Our question is focused on the strangeness of this interaction. And we can recall that this has to do with how many strange quarks and strange antiquarks are present. Specifically, every strange quark in a particle has a strangeness of negative one, while every strange antiquark has a strangeness of positive one. This means, for example, that if we had a strange quark all by itself, then the strangeness of that particle would be negative one.

The first part of our question asks about the total strangeness before the interaction takes place. In other words, what is the strangeness of the Xi baryon before it decays into the lambda baryon and the pion? We see that this particle is made up of a down quark and two strange quarks. The down quark doesn’t contribute anything to strangeness. Only strange quarks and strange antiquarks can. But each one of the strange quarks, according to our rule, will contribute negative one to the overall strangeness of the particle. So if we call 𝑆 sub b the total strangeness before our interaction takes place, that’s equal to zero, that’s the contribution of the down quark in the Xi baryon, minus one minus one. Those are the contributions of the two strange quarks. So that equals negative two. And that’s our answer to the first part of our question.

Part two asks us, what is the total strangeness after the interaction takes place? Now, if strangeness was conserved in this equation, then our answer here would be the same as our answer earlier. But our problem statement tells us that, in this case, strangeness is not conserved. So let’s take a look at the product side of this interaction.

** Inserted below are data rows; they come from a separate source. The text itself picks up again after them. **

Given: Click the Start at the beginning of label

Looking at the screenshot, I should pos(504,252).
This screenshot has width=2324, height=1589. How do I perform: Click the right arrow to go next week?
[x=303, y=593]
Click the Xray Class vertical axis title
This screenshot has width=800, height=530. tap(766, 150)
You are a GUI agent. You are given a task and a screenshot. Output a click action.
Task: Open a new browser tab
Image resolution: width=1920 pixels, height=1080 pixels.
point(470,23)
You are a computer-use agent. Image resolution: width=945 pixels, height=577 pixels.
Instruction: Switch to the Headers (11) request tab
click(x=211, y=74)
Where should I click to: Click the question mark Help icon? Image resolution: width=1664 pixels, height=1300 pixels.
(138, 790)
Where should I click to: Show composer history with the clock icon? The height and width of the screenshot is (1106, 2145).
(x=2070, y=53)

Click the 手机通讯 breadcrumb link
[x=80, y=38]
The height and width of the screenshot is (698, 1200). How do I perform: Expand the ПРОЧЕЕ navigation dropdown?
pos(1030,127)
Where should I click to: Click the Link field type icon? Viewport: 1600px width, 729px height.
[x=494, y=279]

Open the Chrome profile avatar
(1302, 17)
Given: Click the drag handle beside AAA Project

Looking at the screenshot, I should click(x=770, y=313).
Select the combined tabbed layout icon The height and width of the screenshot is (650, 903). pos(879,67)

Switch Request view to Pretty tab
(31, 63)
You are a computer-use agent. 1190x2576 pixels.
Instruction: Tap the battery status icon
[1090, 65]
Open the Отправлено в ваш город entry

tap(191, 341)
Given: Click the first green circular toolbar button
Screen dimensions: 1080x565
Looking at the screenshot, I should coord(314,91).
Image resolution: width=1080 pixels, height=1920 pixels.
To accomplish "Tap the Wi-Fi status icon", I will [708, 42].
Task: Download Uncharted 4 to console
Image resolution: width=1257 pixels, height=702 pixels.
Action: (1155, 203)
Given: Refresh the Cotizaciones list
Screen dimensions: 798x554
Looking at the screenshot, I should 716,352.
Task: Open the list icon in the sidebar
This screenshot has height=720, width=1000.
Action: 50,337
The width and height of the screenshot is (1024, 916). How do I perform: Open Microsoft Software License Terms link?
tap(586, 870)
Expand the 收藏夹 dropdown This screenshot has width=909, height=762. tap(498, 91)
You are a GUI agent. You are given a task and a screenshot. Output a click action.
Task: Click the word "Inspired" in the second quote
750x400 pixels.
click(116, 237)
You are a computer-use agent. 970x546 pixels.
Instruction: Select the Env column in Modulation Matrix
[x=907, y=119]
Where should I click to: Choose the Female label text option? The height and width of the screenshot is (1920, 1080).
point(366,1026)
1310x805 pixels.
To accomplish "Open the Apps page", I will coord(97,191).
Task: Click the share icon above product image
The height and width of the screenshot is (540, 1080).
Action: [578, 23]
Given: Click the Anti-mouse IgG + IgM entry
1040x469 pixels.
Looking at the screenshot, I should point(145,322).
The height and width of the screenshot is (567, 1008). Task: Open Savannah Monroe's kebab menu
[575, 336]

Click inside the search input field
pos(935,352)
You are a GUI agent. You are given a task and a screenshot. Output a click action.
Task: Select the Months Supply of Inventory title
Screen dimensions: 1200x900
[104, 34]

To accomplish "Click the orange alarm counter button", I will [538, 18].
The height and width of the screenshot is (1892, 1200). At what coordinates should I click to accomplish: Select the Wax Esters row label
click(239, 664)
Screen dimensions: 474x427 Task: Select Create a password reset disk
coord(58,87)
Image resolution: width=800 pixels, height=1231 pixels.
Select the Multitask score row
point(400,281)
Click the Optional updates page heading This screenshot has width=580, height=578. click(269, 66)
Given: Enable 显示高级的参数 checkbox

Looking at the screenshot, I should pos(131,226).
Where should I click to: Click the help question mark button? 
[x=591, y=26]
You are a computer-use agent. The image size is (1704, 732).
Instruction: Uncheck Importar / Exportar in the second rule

First, we have our lambda baryon. And we see this is made of an up quark, a down quark, and a strange quark. Both the up and the down quark don’t contribute anything to the strangeness of this particle overall, while the strange quark, according to our rule, contributes a strangeness of negative one. We can say then that the overall strangeness of our lambda baryon is negative one.

And next, we look at the pion, which we see is made up of an up antiquark and a down quark. Since neither of these is a strange quark or a strange antiquark, they contribute nothing to the strangeness of the pion. And so we can say that the strangeness of the pion overall is zero. This means that the total strangeness of this interaction after the interaction takes place is negative one plus zero or just negative one. And we see now that indeed strangeness is not conserved in this interaction. Before the interaction, it was negative two. And after, it’s negative one.